We arrived in Nyköping, with our completely disassembled bicycles and seven of our eight bags. As we (Burke) reassembled our bicycles, a Swedish hippie girl pulled up and asked us where the arrival terminal was. She talked with us for a while and then told us that she asked us because we looked like the nicest people at the airport. We wondered later if that meant we looked hippiesh as well. We’ve been living abroad for a year and we were sort of backpacking, so we supposed it was possible but not likely.
The city of Nyköping is very picturesque; with its wide pedestrian-only downtown and bicycle lanes as roomy as those designated for cars, cyclists abound. Oddly, the largest demographic of cyclists was the 60+ female.

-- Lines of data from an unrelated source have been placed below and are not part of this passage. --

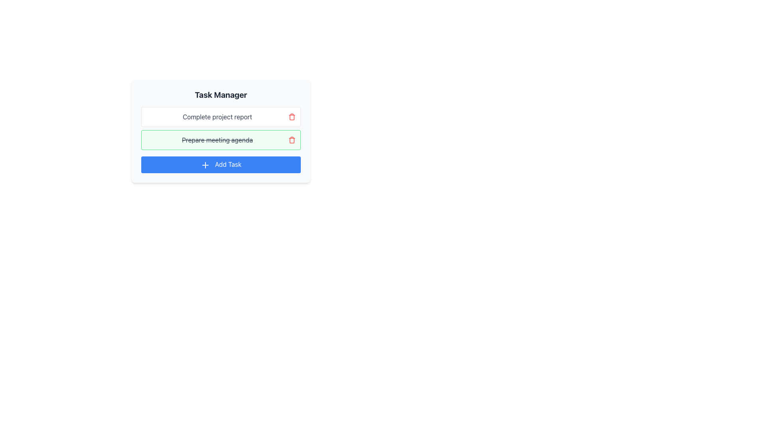  What do you see at coordinates (221, 164) in the screenshot?
I see `keyboard navigation` at bounding box center [221, 164].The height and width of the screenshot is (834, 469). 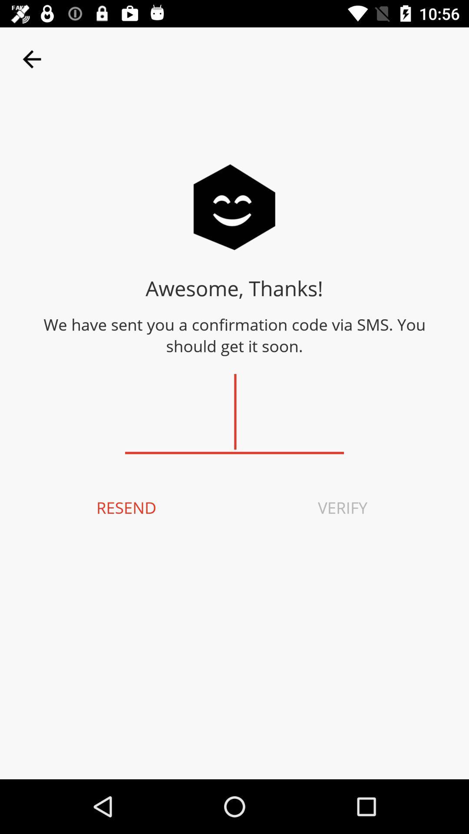 What do you see at coordinates (235, 412) in the screenshot?
I see `confirmation code` at bounding box center [235, 412].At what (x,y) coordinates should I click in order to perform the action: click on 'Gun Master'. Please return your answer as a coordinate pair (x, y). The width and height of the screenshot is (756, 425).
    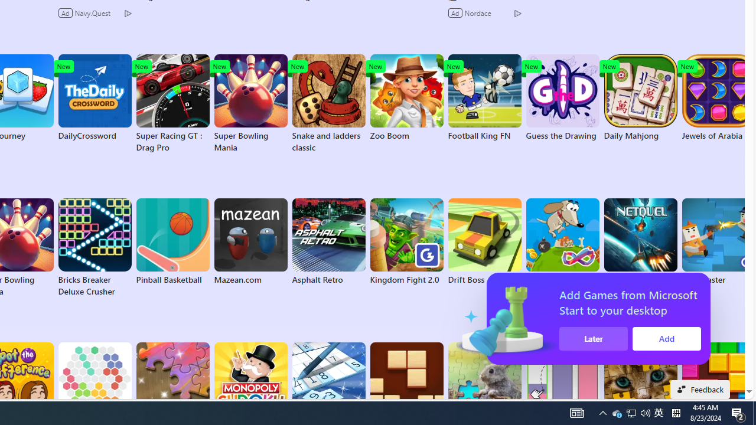
    Looking at the image, I should click on (718, 242).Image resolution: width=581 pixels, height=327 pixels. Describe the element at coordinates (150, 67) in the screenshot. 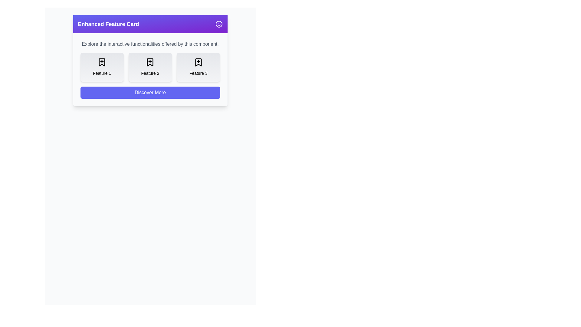

I see `the centrally positioned card in the Grid Layout` at that location.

Our first morning came with a bit of a shock. While living in Slovakia for a year has helped us get accustomed to shopping abroad, we were not prepared for shopping in other countries. I’ve never been more confused in a grocery store than I was that morning. Between converting Swedish krona to euro and the fact that Sweden is shockingly more expensive than Slovakia, I was overwhelmed by the fact that bananas cost 2.75 euro/kg ( about $1.65/lb). So once I paid twice as much for the groceries than I would have at home, we had our breakfast on the harbor before making our way back to the airport to pick up our rogue bag.
Finally, being on the road after the delay was an exhilarating and freeing feeling. It was just Burke and me and the open road. The scenery was beautiful. A myriad of flowers and gorgeous rolling fields and plush meadows. Along the road, we passed other cyclist tourists going the opposite direction, there is a peculiar sense of camaraderie among bicers (beets•er noun English adaption of the Slovak word for a bicyclist).
Burke’s phone wasn’t on as we rode, but when we started getting really hungry for dinner we decided it was probably about time to stop for the evening. The ride was so interesting because in June and July in the Nordic countries they experience “white night.” The sun merely isn’t in view for a few hours of the night but not long enough that it ever actually gets dark, making it very hard to guess what time it is. So we rode on towards the lake we had seen on the map and made our home for the night.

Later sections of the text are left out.